Is the Paycheck Fairness Act Really Fair to Women?

Women make about 82 cents for every dollar earned by men. Some politicians think this is unfair and want to “fix” this gap with a law called the “Paycheck Fairness Act.”

But that 18 cent difference is about a lot more than just ‘fairness.’

People and their career choices are individual, not parts of a math equation.

A truck driver (typically a man) will earn more money than a hair stylist (typically a woman.) Not because of  discrimination, but simply the different natures of the jobs.

Also, children keep many women out of the workplace more often than men. This means a man – or woman – may have more time on the job and thus higher pay than a woman who has the same job, but took time off to stay home with a child.

When you take these differences and other non-monetary factors out of the pay scale equation, the wage-gap pretty much disappears.

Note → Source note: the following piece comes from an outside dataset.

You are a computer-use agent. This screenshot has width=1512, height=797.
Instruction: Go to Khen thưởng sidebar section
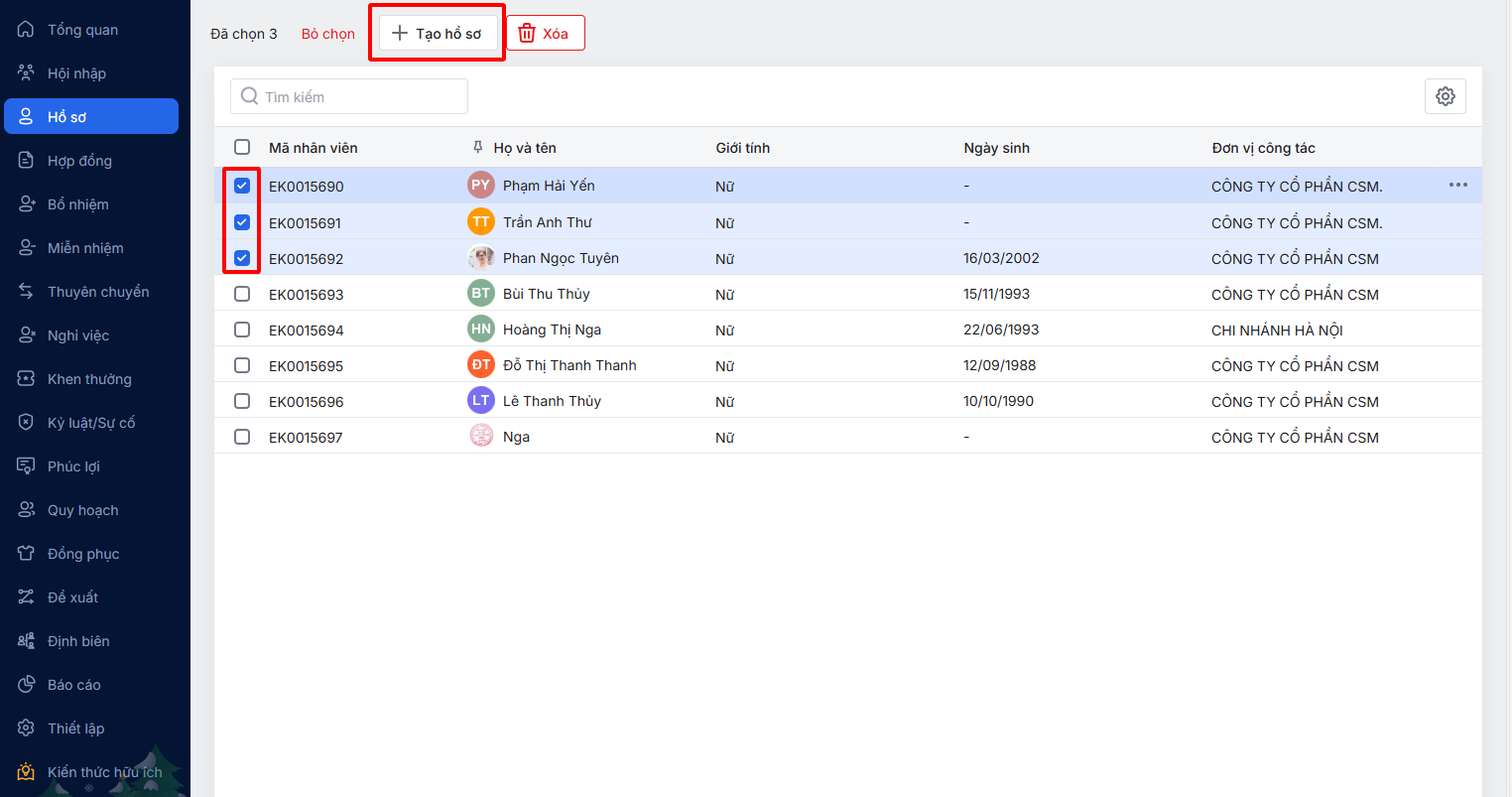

A 50 year old law already makes it illegal to pay equally-qualified and experienced women less when they do the same work as a male.

The proposed Paycheck Fairness Act would presume any difference in pay between a man and woman could be discriminatory. A female accountant with three years experience who earns less than a male accountant with ten years experience could file a lawsuit, forcing her employer to spend time and money proving the difference was not sex discrimination.

A man facing the same experience and pay gap could not file that lawsuit.

So, an employer considering a man and woman to work alongside a more experienced and higher paid male would likely take the safer choice and hire a second male. He’d be less of a lawsuit risk than the female.

The Paycheck Fairness Act won’t fix ‘fairness’, but it will cause a real fairness problem for the women it is supposed to help.